Publication year - 2019
Publication title -
health services research
Language(s) - English
Resource type - Journals
SCImago Journal Rank - 1.706
H-Index - 121
eISSN - 1475-6773
pISSN - 0017-9124
DOI - 10.1111/1475-6773.13209
Subject(s) - comorbidity , medicine , cohort , statistic , logistic regression , retrospective cohort study , medicaid , emergency medicine , cohort study , statistics , health care , mathematics , economics , economic growth
Objective To develop and validate a claims‐based comorbidity score for patients undergoing major surgery, and compare its performance with established comorbidity scores. Data Source Five percent Medicare data from 2007 to 2014. Study Design Retrospective cohort study of patients aged ≥65 years undergoing six major operations (N = 99 250). Data Collection One‐year mortality was the primary outcome. Secondary outcomes were hospital mortality, 30‐day mortality, 30‐day readmission, and length of stay. The comorbidity score was developed in the derivation cohort (70 percent sample) using logistic regression model. The comorbidity score was calibrated and validated in the validation cohort (30 percent sample), and compared against the Charlson, Elixhauser, and Centers for Medicare and Medicaid Services Hierarchical Condition Categories (CMS‐HCC) comorbidity scores using c ‐statistic, net reclassification improvement, and integrated discrimination improvement. Principal Findings In the validation cohort, the surgery‐specific comorbidity score was well calibrated and performed better than the Charlson, Elixhauser, and CMS‐HCC comorbidity scores for all outcomes; the performance was comparable to the CMS‐HCC for 30‐day readmission.
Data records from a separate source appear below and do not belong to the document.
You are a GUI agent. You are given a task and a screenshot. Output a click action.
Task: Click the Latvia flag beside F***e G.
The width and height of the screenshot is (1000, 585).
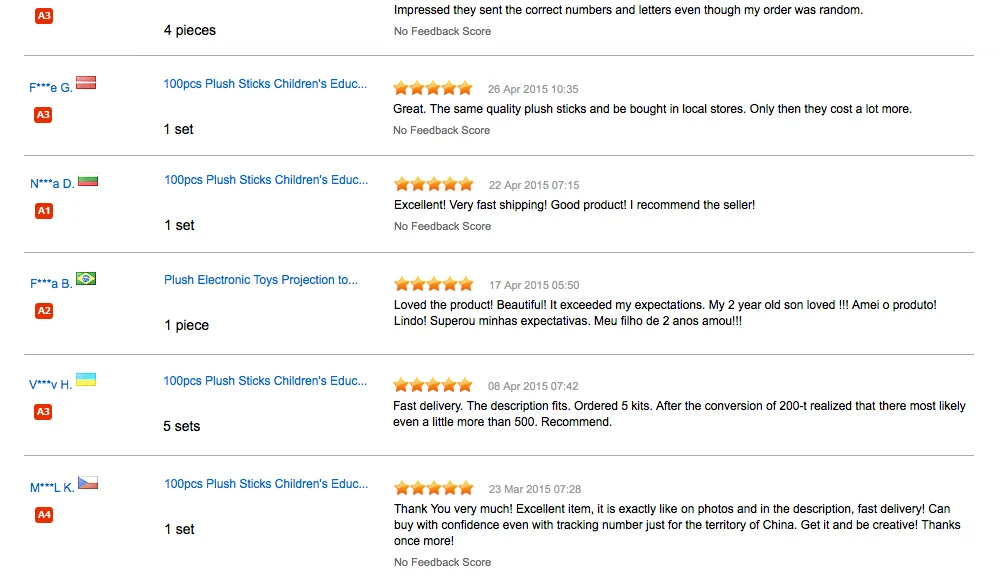tap(86, 82)
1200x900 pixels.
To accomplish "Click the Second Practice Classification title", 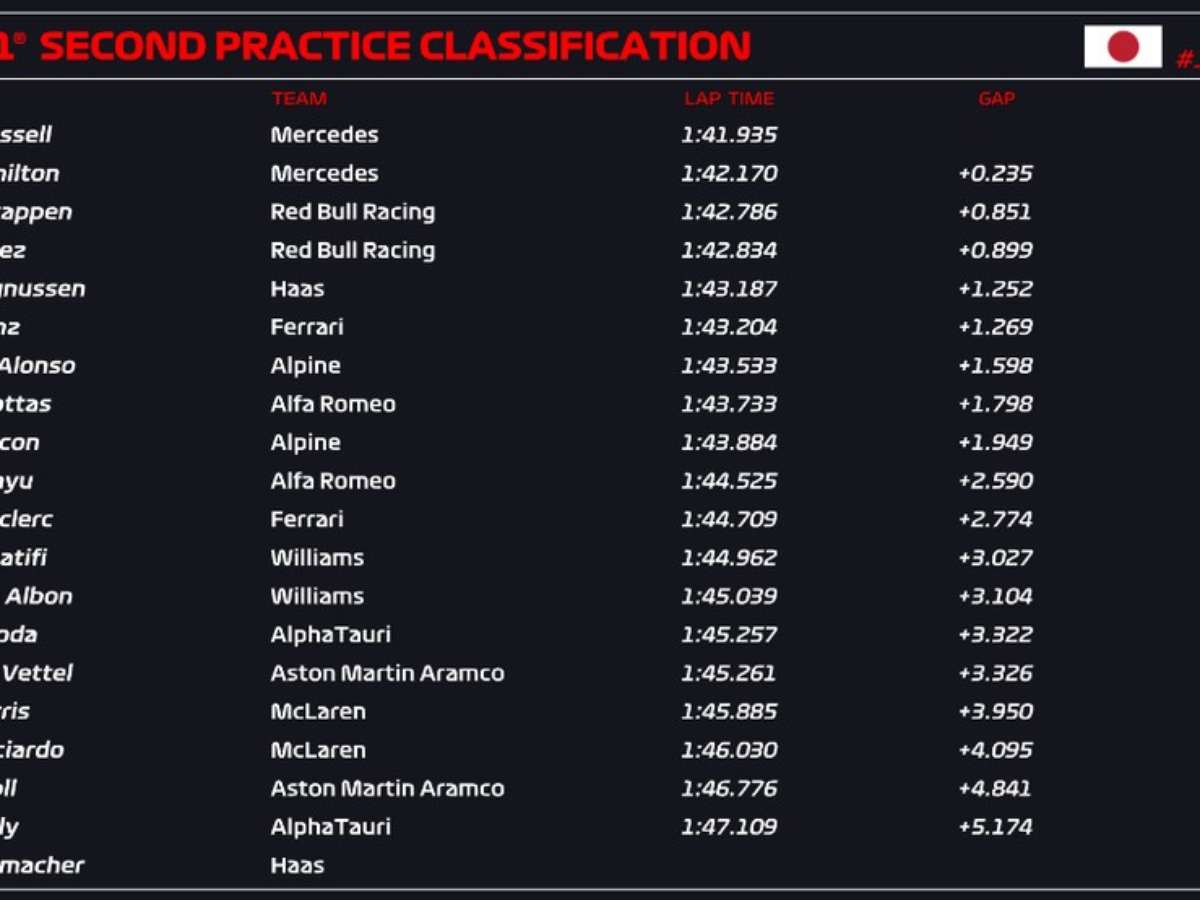I will pyautogui.click(x=395, y=46).
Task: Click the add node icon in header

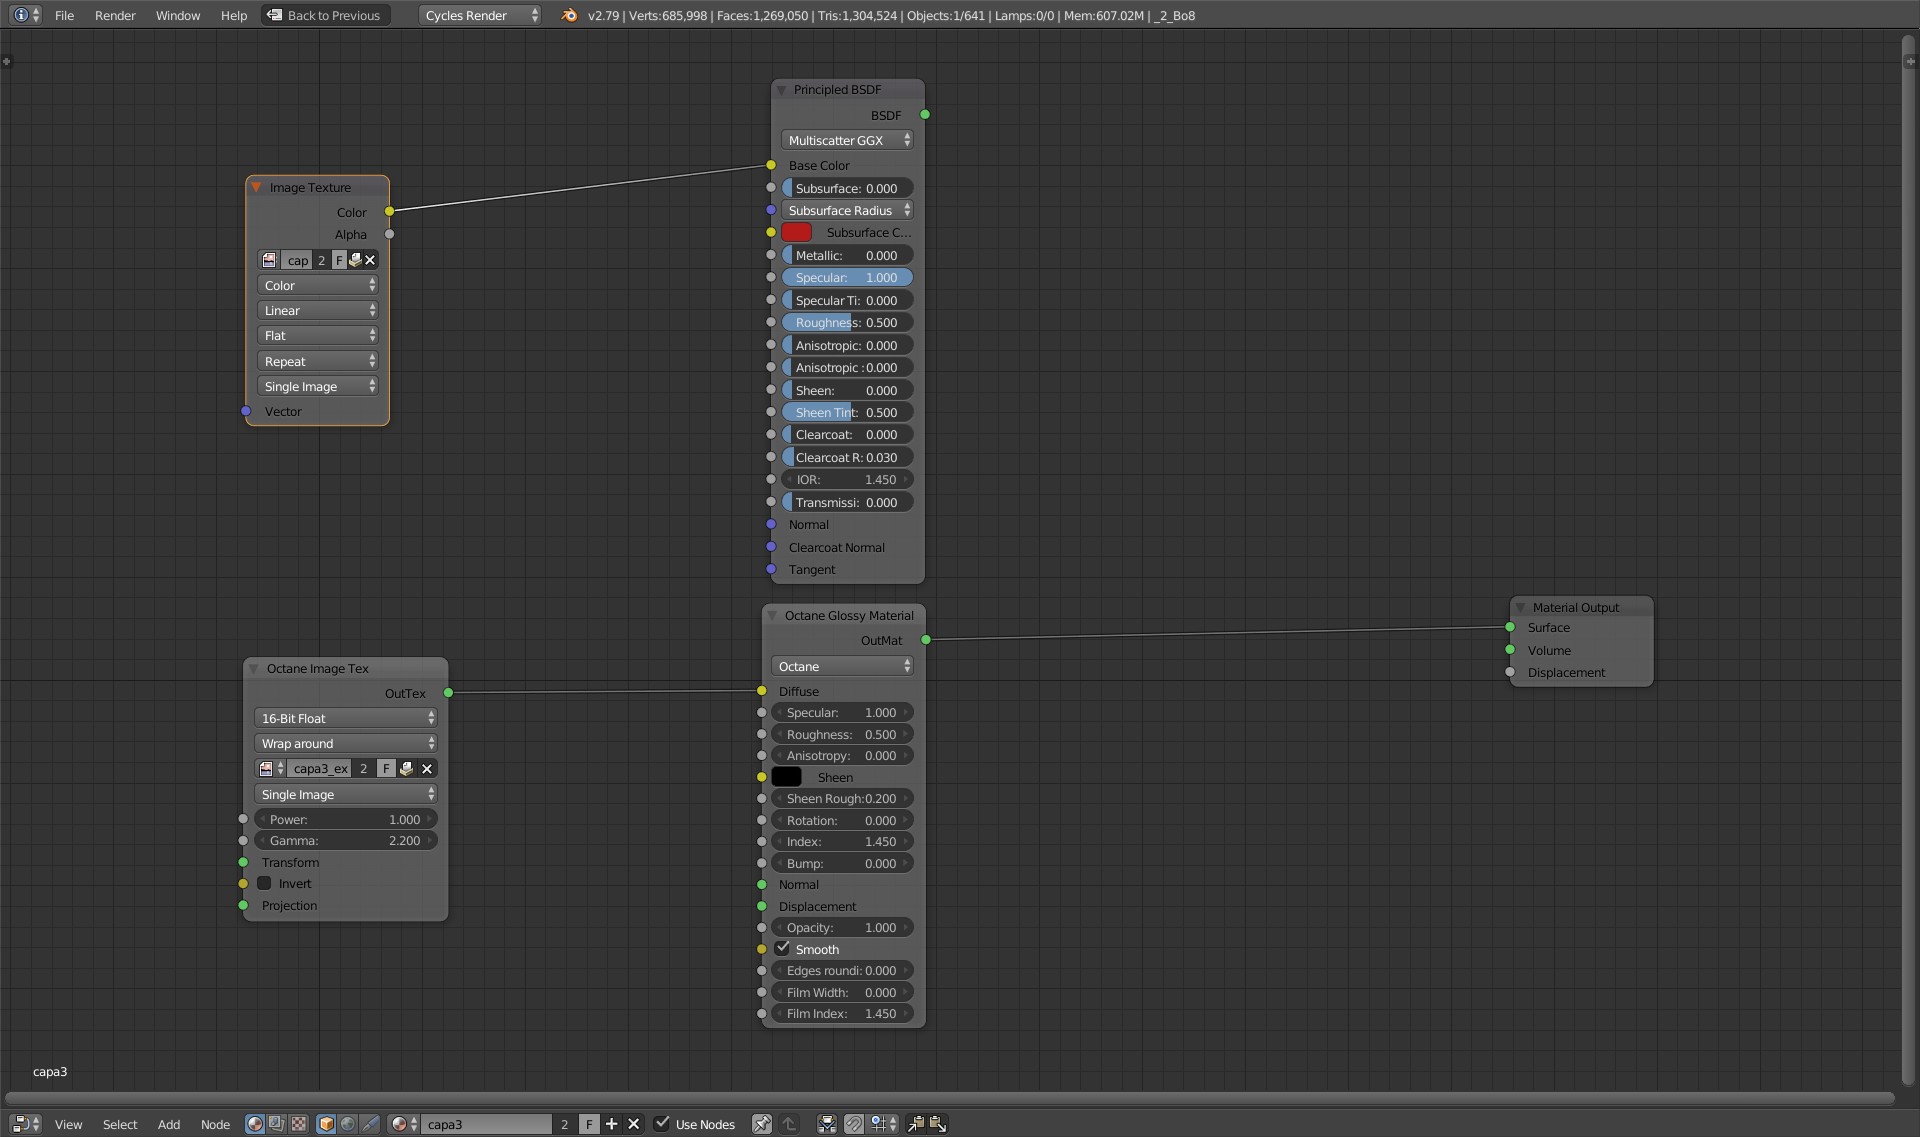Action: tap(612, 1123)
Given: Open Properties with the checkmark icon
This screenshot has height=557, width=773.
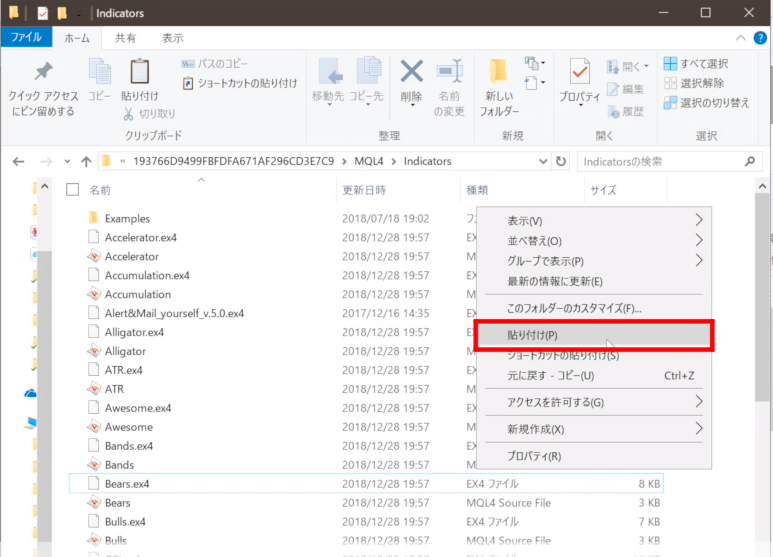Looking at the screenshot, I should (579, 73).

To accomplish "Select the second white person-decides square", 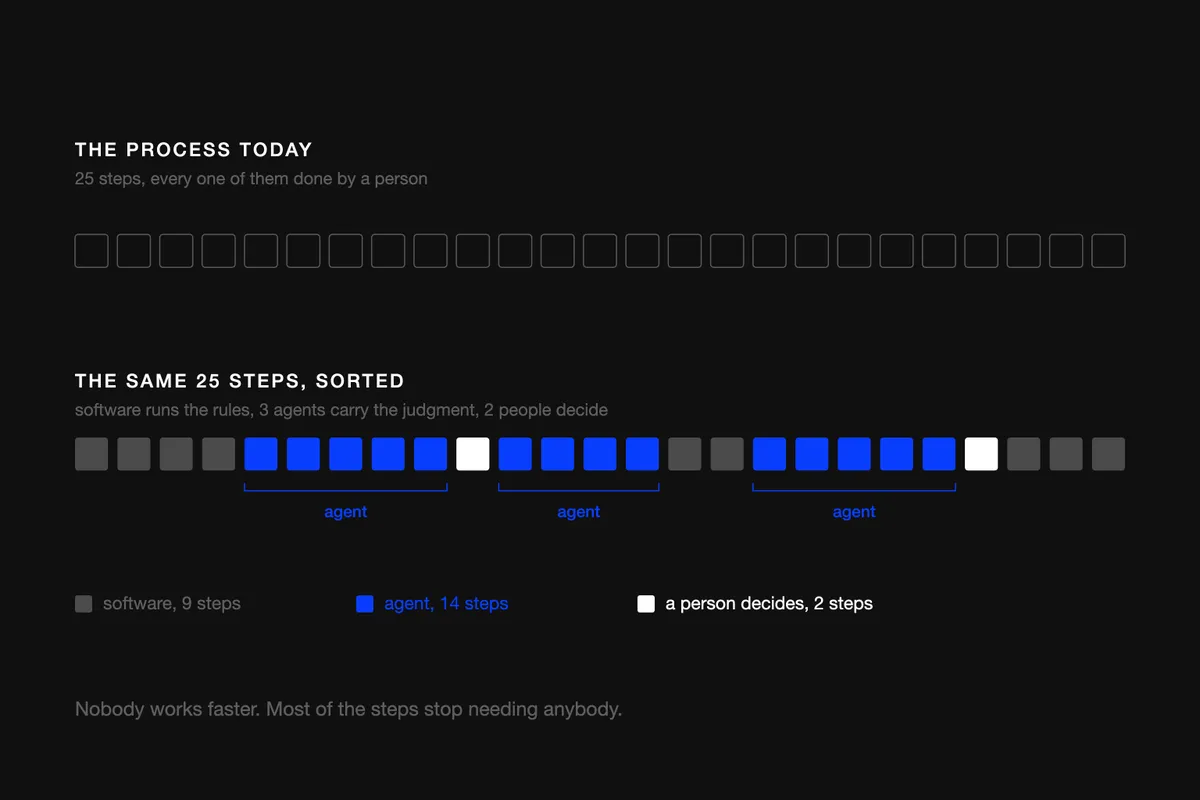I will point(981,454).
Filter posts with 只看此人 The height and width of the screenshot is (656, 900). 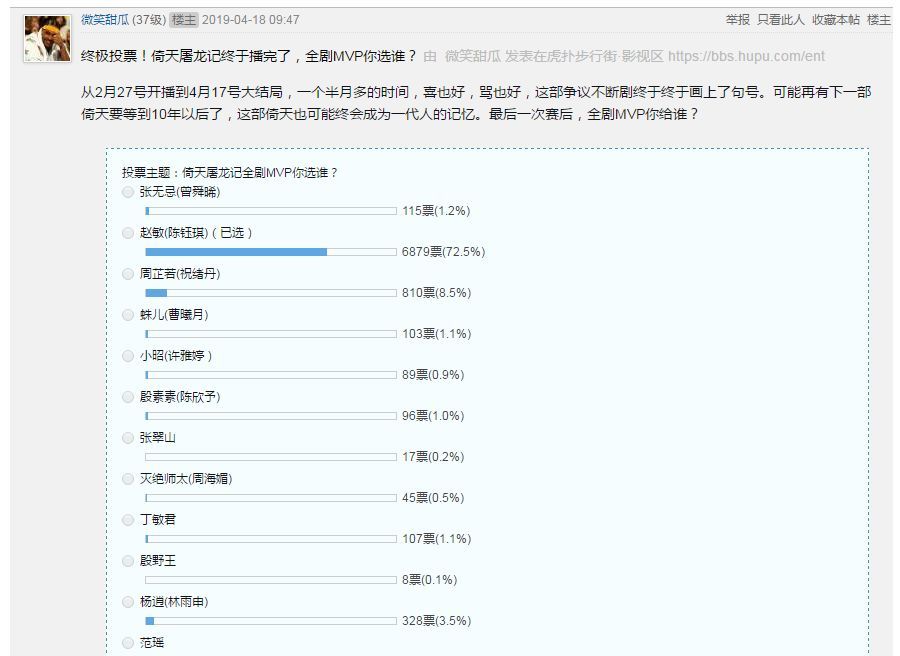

For example, the surgery‐specific comorbidity score ( c ‐statistic = 0.792; 95% CI, 0.785‐0.799) had greater discrimination than the Charlson ( c ‐statistic = 0.747; 95% CI, 0.739‐0.755), Elixhauser ( c ‐statistic = 0.747; 95% CI, 0.735‐0.755), or CMS‐HCC ( c ‐statistic = 0.755; 95% CI, 0.747‐0.763) scores in predicting 1‐year mortality. The net reclassification improvement and integrated discrimination improvement were greater for surgery‐specific comorbidity score compared to the Charlson, Elixhauser, and CMS‐HCC scores. Conclusions Compared to commonly used comorbidity measures, a surgery‐specific comorbidity score better predicted outcomes in the surgical population.